Alors que le prix Nobel de physique 2024 vient d’être attribué à John Hopfield et Geoffrey Hinton pour leurs travaux sur l’apprentissage automatique, Channelnews a rencontré Pierre De Loor, enseignant-chercheur à l’Ecole nationale d’ingénieurs de Brest et responsable du pôle de recherche Interaction humain/machine au Lab-STICC. L’occasion d’une prise de distance sur l’actualité immédiate et de s’interroger sur la pertinence d’un terme entré dans le langage courant.

Channelnews : Depuis quand existe l’intelligence artificielle ?

Pierre De Loor : Le terme ‘intelligence artificielle’ existe depuis 1956 mais il n’a plus la même signification aujourd’hui. L’IA d’aujourd’hui est associée au Machine Learning, aux grands modèles de langage très médiatisés tels que ChatGPT ou Gemini. La notion de Deep Learning est apparue en 2006 : cette technologie d’apprentissage permet à une machine ‘d’avaler’ un grand nombre de données et d’améliorer considérablement les taux de reconnaissance et de désambiguïsation.

Channelnews : Quels sont les apports de l’intelligence artificielle, selon vous ?

Pierre De Loor : En matière de santé, l’utilité est évidente pour les diagnostiques de radio et de scanner, la conception de médicaments, la détection d’erreurs dans les ordonnances, la prédiction de la réponse à un traitement ou encore la compréhension des cancers.

Channelnews : Quelles sont, d’après vous, les conséquences environnementales, économiques et éthiques de son usage ?

Pierre De Loor : Les conséquences environnementales sont complexes à mesurer. D’un côté, l’IA peut prédire des tremblements de terre, des inondations, l’optimisation de processus de dépollution, le contrôle du traitement des eaux. D’un autre, l’IA est extrêmement consommatrice d’énergie.
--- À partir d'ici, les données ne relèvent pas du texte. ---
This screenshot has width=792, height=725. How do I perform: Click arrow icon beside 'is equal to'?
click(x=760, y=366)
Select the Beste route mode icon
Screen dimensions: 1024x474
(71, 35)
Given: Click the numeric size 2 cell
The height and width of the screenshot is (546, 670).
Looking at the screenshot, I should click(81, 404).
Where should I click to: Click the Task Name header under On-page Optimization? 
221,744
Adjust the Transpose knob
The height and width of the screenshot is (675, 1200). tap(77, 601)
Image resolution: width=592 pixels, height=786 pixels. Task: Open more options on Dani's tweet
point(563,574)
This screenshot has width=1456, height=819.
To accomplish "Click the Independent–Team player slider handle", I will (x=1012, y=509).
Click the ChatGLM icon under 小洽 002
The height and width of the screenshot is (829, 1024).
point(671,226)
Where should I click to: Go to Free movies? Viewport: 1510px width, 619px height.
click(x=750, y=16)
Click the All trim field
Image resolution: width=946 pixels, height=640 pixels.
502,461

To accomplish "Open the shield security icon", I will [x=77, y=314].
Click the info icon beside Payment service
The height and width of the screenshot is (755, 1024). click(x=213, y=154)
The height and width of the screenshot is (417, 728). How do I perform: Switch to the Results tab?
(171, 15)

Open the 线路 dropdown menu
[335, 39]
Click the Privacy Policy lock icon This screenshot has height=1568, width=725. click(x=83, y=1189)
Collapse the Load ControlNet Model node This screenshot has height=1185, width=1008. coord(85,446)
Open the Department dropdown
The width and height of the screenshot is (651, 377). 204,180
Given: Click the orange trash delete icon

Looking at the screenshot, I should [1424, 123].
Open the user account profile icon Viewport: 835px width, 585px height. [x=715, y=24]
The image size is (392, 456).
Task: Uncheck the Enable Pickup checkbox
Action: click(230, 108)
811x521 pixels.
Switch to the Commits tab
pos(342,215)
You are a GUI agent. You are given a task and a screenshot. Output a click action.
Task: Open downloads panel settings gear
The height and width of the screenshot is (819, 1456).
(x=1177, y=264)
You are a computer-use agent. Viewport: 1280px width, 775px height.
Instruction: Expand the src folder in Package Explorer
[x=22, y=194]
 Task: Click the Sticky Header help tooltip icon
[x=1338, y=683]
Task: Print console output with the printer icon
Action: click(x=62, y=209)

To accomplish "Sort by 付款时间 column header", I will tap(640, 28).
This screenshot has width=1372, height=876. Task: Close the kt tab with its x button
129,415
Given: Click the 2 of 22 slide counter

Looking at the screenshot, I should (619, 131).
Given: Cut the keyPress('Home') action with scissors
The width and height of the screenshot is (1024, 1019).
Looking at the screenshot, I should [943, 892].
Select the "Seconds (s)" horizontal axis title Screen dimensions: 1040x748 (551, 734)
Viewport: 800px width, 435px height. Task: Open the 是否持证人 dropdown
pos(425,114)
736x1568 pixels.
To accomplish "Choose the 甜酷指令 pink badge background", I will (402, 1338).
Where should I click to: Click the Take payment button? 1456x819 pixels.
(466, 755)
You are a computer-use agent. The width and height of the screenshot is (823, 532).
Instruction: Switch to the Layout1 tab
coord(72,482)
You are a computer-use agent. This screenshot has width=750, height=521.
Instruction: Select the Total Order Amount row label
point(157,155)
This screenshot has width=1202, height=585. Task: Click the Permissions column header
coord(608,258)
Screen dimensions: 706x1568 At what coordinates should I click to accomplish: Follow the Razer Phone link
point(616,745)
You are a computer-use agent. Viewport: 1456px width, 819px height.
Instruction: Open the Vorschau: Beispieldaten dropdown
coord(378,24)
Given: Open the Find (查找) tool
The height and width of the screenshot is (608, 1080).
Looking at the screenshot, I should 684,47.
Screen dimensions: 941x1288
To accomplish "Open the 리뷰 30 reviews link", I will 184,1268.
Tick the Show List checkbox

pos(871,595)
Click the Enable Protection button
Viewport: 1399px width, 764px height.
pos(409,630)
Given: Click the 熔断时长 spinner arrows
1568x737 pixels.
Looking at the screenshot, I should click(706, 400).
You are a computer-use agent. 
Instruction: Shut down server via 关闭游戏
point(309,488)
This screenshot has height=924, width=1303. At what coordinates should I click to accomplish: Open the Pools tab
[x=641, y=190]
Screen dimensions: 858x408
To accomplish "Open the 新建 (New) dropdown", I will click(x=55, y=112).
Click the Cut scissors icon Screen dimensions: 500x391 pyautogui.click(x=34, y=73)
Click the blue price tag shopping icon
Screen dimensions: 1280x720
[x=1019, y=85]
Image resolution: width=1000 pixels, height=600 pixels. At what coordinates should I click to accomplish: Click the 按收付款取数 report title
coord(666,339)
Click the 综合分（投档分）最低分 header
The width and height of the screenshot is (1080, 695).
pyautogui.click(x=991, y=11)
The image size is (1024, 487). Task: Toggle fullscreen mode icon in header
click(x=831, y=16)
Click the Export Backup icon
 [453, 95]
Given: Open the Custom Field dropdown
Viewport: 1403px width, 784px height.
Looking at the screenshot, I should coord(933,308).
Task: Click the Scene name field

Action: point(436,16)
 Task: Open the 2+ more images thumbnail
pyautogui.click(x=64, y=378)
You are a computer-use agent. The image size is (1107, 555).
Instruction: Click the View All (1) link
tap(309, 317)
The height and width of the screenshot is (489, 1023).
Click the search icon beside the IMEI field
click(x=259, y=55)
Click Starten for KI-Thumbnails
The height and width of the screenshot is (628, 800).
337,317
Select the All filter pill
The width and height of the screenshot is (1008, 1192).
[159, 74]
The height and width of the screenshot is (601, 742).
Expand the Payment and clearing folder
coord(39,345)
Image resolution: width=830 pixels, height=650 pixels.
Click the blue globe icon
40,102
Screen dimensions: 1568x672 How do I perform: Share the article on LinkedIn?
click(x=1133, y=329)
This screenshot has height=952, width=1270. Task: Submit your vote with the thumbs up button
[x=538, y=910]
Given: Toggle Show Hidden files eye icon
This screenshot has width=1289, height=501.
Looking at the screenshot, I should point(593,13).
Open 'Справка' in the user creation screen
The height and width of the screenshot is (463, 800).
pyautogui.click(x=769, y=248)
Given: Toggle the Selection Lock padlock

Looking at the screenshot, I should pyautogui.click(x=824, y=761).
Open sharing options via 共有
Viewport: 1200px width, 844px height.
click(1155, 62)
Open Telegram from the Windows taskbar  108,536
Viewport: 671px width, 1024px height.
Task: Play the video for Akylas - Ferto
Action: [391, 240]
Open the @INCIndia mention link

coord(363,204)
Elle était à l’origine de 1% des émissions de gaz à effet de serre dans le monde en 2022, selon une estimation des chercheurs de Hugging Face. Et puis, sans données, les modèles d’IA ne peuvent pas fonctionner. En conséquence, plusieurs sociétés de droits d’auteur – dont la SACEM – se démènent actuellement pour défendre les auteurs de créations et contenus originaux. Il y a également débat sur l’impact de l’IA sur les emplois. Se pose bien évidemment aussi la question de la responsabilité, notamment avec les véhicules autonomes. Qui sera en tort en cas d’accident ?

Channelnews : Comment réguler les usages de l’IA ?

Pierre De Loor : Avec des initiatives politiques. L’IA Act, par exemple, est un règlement européen qui vise à favoriser le déploiement responsable de l’intelligence artificielle dans l’Union Européenne.

Channelnews : Qu’est-ce que l’intelligence artificielle a d’intelligent finalement ?

Pierre De Loor : Une machine dotée d’IA n’a rien d’intelligent. Elle ne sait faire que des calculs extrêmement rapides. Il y a toujours la possibilité qu’elle se trompe.

Channelnews : Alors pourquoi continuer d’utiliser le terme « intelligence », s’agissant de l’IA ?

Pierre De Loor : Il vaudrait mieux ne pas le faire. Le terme Intelligence Artificielle est un oxymore. L’intelligence ne peut pas être artificielle, d’autant plus que l’IA reproduit des biais cognitifs à partir des données injectées dans le modèle, d’où de possibles propos et images racistes et/ou sexistes générés par de l’IA. Si elle peut être très utile grâce à sa capacité de calcul, l’IA peut générer de nombreuses ‘hallucinations’.